I stopped, petrified within just a second. I felt my body heating up with anger, but walked toward her.
"What Isabel? You never talked to Isabel! Aren’t you supposed to be my friend? Which means my partner?" I fired at her.
"So? That doesn't mean anything. Too bad, Laura, You just have to find another partner - I already have a partner." she said without hesitation, gesturing at Isabel.
“What did she just say? What had happened?” I couldn't digest what I just heard.
She never talked to Isabel before. But she chose Isabel over me.
I ended up partnering with a boy I hardly even knew, and trust me he was seriously gross. The whole morning I was sitting beside a smelly dumpster with foul odor while my first friend was having a great time with Isabel.
At recess, I tried to forget how she treated me in the morning. I came up to her and we went out for recess. But she was laughing and whispering about something with another classmate the whole time. I wanted to know what she was talking about. I wanted to know why she was staring at me every time she laughed.
It did not take very long before I realized that she became meaner and meaner. She was turning into someone that wasn't her anymore, or maybe that’s who she really was.
I still tried to give her smiles sometimes when I confronted her, but she returned them with cold glares.
"Hey, look what I brought today! Pocky, strawberry-flavoured Pocky!" I tried to catch her attention.
It worked. "Can I have one, Laura?" she gave me a fake smile.
"Sure, anything for you, my friend." I said.
She took one piece and ate it quickly.
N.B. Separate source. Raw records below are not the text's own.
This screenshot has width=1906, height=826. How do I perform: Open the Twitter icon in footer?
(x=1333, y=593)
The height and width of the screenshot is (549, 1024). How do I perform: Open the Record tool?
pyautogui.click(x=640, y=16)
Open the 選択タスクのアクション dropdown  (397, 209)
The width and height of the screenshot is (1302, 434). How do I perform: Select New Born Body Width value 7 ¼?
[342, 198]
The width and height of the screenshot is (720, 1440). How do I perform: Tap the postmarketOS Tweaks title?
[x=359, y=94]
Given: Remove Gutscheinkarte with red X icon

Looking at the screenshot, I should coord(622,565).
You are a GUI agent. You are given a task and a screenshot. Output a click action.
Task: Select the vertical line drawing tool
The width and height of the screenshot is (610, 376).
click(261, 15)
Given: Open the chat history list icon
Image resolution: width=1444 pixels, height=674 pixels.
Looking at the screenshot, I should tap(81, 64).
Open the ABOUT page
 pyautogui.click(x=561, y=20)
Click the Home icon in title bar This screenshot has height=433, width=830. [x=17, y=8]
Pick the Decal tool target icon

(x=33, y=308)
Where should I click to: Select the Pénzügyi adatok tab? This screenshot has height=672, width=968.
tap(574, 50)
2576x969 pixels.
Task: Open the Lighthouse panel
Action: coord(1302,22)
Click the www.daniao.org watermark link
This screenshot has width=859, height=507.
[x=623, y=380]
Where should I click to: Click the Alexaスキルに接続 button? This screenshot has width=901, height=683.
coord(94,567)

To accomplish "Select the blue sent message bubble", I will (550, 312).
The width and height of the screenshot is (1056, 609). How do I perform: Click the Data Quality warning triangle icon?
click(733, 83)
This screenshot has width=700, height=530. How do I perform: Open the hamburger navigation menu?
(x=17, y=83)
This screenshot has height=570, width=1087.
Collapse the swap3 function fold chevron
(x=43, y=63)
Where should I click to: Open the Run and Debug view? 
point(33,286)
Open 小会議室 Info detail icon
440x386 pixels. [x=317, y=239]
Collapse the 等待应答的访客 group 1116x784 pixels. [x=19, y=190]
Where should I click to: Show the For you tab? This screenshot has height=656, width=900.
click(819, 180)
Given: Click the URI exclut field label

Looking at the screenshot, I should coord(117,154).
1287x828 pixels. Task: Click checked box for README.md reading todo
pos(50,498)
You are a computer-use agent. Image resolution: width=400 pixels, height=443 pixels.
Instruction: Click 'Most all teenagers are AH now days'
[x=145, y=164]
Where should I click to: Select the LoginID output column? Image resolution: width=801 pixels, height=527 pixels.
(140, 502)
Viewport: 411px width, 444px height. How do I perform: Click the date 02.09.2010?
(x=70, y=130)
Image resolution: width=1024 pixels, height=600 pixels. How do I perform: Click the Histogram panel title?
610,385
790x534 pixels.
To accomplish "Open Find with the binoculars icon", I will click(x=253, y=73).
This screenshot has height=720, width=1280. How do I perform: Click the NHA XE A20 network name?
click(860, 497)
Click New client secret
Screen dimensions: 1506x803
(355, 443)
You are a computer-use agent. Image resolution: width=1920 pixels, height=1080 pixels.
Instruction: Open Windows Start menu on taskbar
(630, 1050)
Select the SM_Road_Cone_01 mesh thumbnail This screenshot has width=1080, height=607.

Then she took another... then another...
"Since you like it so much, maybe you should have the whole thing." I threw to her sarcastically.
“What are you doing? That’s your recess snack! Why are you being so nice to her even though she treats you like a nuisance?” a voice in my head shouted angrily.
Without even a “thank you,” she took the whole thing and demanded, "Since you are so willing to give me this, you will have to give me another one tomorrow, OK?"
“What?! What did she just say?!” I couldn’t believe my ears.
"Sure, I have a lot, so why not?" I lied.
“Laura, you big idiot” I thought.
The next day, I gave her my Pocky just as I promised, and she was satisfied.
"Can I have one?" I asked.
"No," she said, putting one in her mouth.
"But I gave it to you!" I was furious.
"Exactly. You gave it to me. Which means, this is mine now. And you can't have any, because it’s not yours anymore." She said coldly.
She made me speechless.
I really wanted to scold her: "You cold, selflish, arrogant, two-faced idiot!" But I swallowed it up and ended up with a helpless, "Ha ha, you’re right."
She didn't just treat me like a nuisance; she treated me like dirt, used me as a slave and pushed me around like I was nothing. She forced me to do things I didn't want to: give her my recess snacks, do homework for her, say prayers (even though I wasn't religious), and most serious of all, lie to my parents. She almost made me throw away my necklace because it was against her religion and she told me to lie to my mom about it.
If I didn't do any of these things, she would scare me with the same cold threat: "I won't be your friend anymore if you don't do it." She knew she was my only friend. She knew I would be the same old lonely self again if she left me. She knew I would obey her. And she knew I was just a toy she could amuse herself with. I hated her, I really, really hated her, but I knew that she was right, she was my only friend.
Three years have past. Now I have more friends in school, real, good friends. In retrospect, I really regret of not telling my parents about my first “friend.” How much easier it would be if I told my parents or my teacher about my painful experience? Thank god, my parents transferred me to another school a year later.